REQUIRED WORK:
Please reproduce the lines below word for word, leaving the pictures out of your answer.

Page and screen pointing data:
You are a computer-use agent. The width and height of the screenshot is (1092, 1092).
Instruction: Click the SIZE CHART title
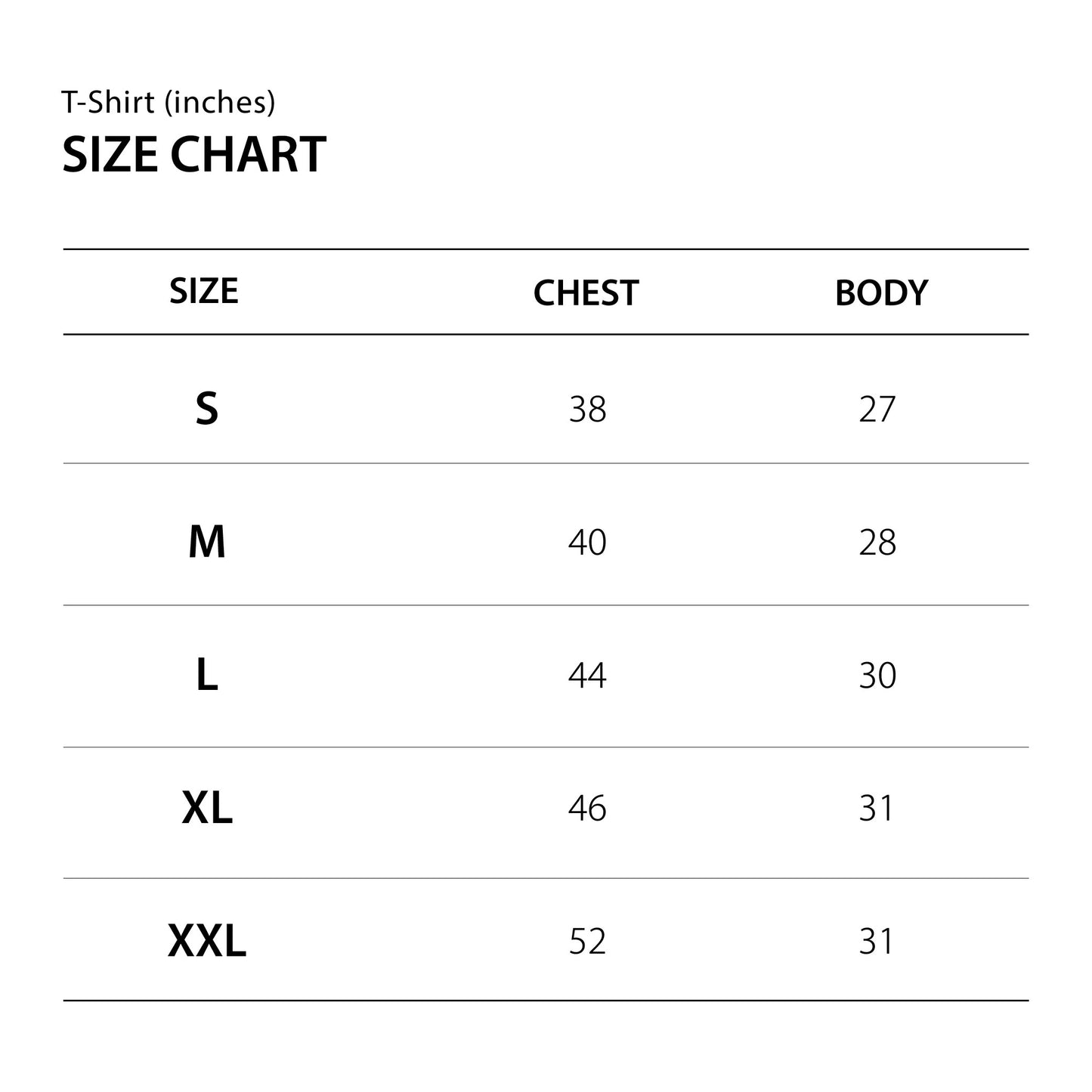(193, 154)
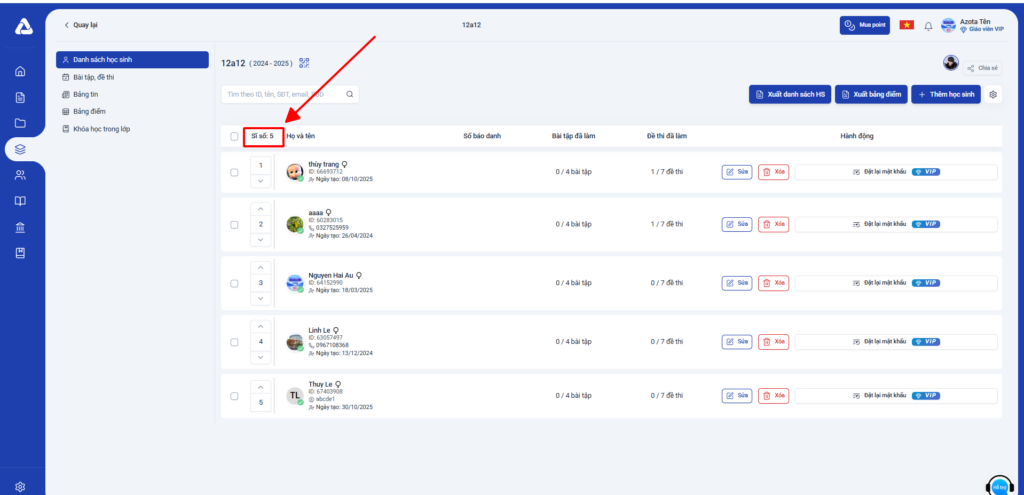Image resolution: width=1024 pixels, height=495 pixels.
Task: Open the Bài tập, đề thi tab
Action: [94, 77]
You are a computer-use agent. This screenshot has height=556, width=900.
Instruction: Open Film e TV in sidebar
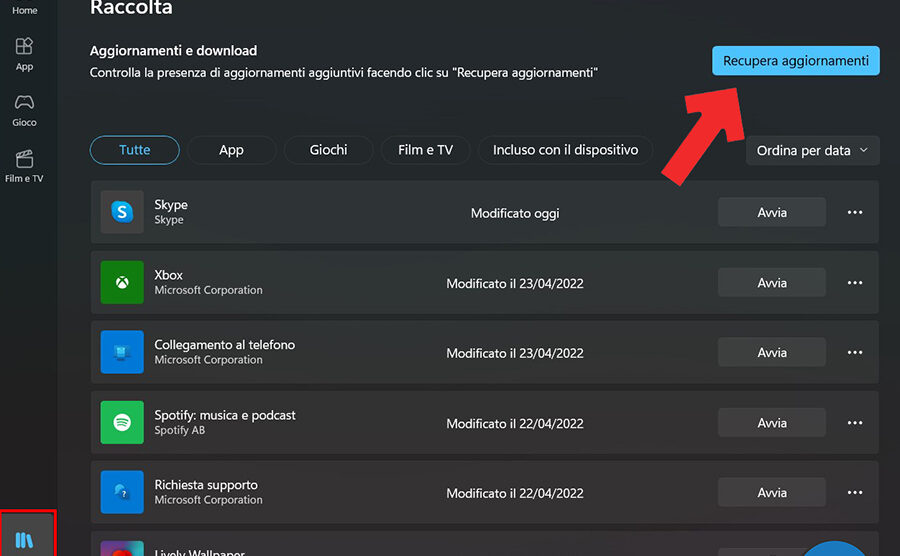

REPLY:
You are a computer-use agent. The width and height of the screenshot is (1092, 1092).
Instruction: Click the SIZE CHART title
(193, 154)
Image resolution: width=1024 pixels, height=495 pixels.
Task: Open the Bài tập, đề thi tab
Action: [94, 77]
You are a computer-use agent. This screenshot has height=556, width=900.
Instruction: Open Film e TV in sidebar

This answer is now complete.